WHAT YOU HAVE TO DO:
In the material below, the lines from the one containing "The width and" through the one containing "Viewport: 1080px width, 731px height." are to be given again exactly, ends included, and no others.

DATA FOR REVIEW:
-- Opening Marker --

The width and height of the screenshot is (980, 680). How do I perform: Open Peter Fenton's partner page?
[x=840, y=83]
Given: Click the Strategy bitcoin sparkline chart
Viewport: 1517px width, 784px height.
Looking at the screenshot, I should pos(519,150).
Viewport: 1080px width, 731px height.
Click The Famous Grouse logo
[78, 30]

-- Closing Marker --
-- Opening Marker --

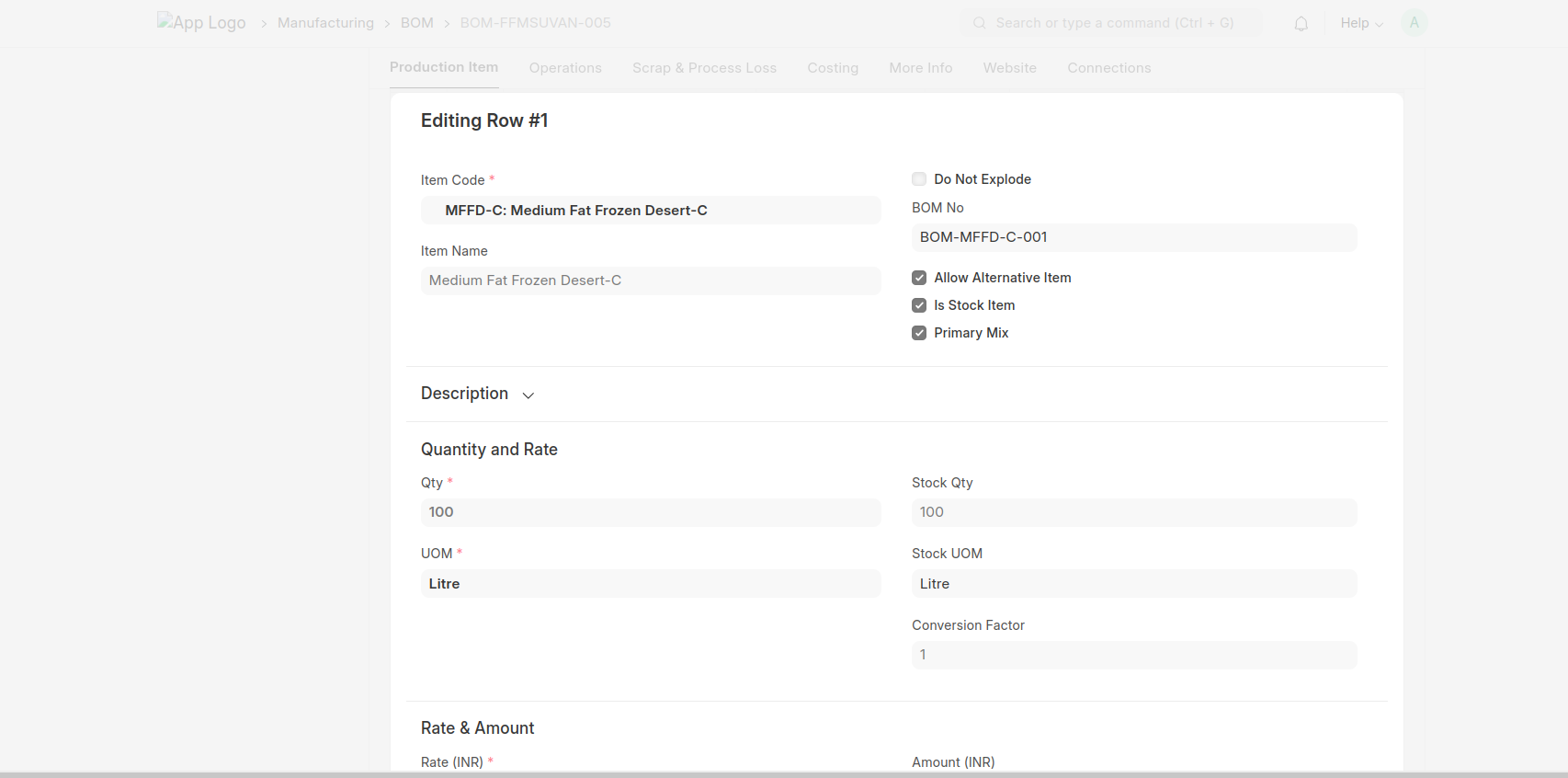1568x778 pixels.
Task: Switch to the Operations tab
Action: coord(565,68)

-- Closing Marker --
-- Opening Marker --

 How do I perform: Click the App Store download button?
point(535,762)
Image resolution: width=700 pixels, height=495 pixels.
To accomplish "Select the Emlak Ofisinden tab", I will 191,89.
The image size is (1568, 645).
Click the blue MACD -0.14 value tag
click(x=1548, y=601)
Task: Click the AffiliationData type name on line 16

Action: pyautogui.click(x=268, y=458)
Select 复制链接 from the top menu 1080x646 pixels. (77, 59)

-- Closing Marker --

EXPECTED ANSWER:
The width and height of the screenshot is (980, 680). How do I perform: Open Peter Fenton's partner page?
[x=840, y=83]
Given: Click the Strategy bitcoin sparkline chart
Viewport: 1517px width, 784px height.
Looking at the screenshot, I should pos(519,150).
Viewport: 1080px width, 731px height.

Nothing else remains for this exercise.